Internet è uno spazio di esperienza che sempre di più sta diventando parte integrante, in maniera fluida, della vita di ogni giorno. È un nuovo contesto esistenziale. Dal suo influsso dipende in qualche modo la percezione di noi stessi, degli altri e del mondo che ci circonda e di quello che ancora non conosciamo. La domanda a questo punto sorge spontanea: se oggi la rivoluzione digitale modifica il modo di vivere e di pensare, ciò non finirà per riguardare anche, in qualche modo, la fede? Se la Rete entra nel processo di formazione dell’identità personale e delle relazioni, non avrà anche un impatto sull’identità religiosa e spirituale degli uomini del nostro tempo e sulla stessa coscienza ecclesiale? Benedetto XVI alla plenaria del Pontificio Consiglio per le Comunicazioni Sociali ha indicato una strada in maniera chiara e decisa, con alcuni interrogativi: «Quali sfide il cosiddetto “pensiero digitale” pone alla fede e alla teologia? Quali domande e richieste?». La Rete e la cultura del cyberspazio interrogano la nostra capacità di formulare e ascoltare un linguaggio simbolico che parli della possibilità e dei segni della trascendenza nella nostra vita. Forse è giunto il momento di considerare la possibilità anche di quella che io chiamo una cyberteologia, cioè l’intelligenza della fede al tempo della Rete. È il frutto della fede che sprigiona da se stessa un impulso conoscitivo in un tempo in cui la logica della Rete segna il modo di pensare, conoscere, comunicare, vivere.

E quali le idee come nuovo consultore di due Pontifici Consigli: della Cultura e delle Comunicazioni Sociali?

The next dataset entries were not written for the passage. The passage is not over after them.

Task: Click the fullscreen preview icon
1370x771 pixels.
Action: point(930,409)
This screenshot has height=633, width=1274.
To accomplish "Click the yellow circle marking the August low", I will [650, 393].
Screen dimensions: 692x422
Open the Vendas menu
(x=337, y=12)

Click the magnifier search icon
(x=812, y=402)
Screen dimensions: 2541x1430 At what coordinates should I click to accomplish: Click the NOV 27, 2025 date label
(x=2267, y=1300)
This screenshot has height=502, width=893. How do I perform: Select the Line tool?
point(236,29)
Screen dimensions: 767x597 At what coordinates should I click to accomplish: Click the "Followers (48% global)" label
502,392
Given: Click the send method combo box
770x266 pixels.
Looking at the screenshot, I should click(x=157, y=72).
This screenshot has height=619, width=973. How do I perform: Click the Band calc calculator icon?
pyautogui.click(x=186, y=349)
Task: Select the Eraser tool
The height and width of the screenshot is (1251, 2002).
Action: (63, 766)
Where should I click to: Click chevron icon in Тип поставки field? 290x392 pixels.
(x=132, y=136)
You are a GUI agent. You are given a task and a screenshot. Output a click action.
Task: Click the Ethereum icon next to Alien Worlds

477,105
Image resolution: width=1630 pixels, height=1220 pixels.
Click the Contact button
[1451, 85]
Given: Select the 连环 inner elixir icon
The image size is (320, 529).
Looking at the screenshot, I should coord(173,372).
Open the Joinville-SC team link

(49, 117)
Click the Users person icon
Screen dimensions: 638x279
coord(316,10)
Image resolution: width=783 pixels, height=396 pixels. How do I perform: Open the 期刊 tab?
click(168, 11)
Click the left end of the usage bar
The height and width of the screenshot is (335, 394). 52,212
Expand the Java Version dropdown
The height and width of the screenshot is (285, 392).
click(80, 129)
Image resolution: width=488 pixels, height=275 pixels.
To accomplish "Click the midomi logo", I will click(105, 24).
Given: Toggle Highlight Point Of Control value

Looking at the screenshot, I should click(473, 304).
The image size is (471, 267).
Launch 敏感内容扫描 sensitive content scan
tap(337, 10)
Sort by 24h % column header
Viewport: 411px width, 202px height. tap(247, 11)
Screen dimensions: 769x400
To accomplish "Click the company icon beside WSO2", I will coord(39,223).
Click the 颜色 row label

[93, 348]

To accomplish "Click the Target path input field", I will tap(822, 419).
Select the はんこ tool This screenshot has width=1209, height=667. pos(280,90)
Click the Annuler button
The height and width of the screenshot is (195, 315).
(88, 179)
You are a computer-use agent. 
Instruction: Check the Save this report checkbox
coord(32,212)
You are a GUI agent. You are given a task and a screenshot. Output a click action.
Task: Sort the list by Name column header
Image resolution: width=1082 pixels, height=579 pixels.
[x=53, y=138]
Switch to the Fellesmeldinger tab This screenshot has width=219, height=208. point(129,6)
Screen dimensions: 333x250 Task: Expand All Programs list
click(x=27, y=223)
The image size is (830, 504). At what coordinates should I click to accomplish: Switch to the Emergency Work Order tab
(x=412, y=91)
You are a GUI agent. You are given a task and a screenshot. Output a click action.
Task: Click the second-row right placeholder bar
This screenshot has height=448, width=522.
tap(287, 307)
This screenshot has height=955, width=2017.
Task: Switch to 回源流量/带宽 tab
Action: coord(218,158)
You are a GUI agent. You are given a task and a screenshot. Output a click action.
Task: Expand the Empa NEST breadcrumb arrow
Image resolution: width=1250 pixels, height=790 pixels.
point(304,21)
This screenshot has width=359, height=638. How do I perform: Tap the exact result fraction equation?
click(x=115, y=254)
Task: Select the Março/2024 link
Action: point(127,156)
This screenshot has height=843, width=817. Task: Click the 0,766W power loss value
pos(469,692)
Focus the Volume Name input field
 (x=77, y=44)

Cerco sempre di ricordare, giorno per giorno, ciò che prima Paolo VI e poi Benedetto XVI hanno detto a chiare lettere a noi gesuiti: siamo chiamati a essere «ovunque nella Chiesa, anche nei campi più difficili e di punta, nei crocevia delle ideologie, nelle trincee sociali, vi è stato e vi è il confronto fra le esigenze brucianti dell’uomo e il perenne messaggio del Vangelo». Le due recenti nomine mi hanno ricordato questo impegno evangelico oggi così urgente: sono dicasteri “di trincea”. Il loro lavoro è, soprattutto oggi, centrale e radicalmente interconnesso: la comunicazione genera cultura, e non è possibile fare cultura senza comunicare. Ho già collaborato in precedenza con i due Pontifici Consigli e ho trovato l’esperienza davvero stimolante e arricchente. Spero di essere utile al loro impegno, portando con me anche il bagaglio culturale della «Civiltà Cattolica».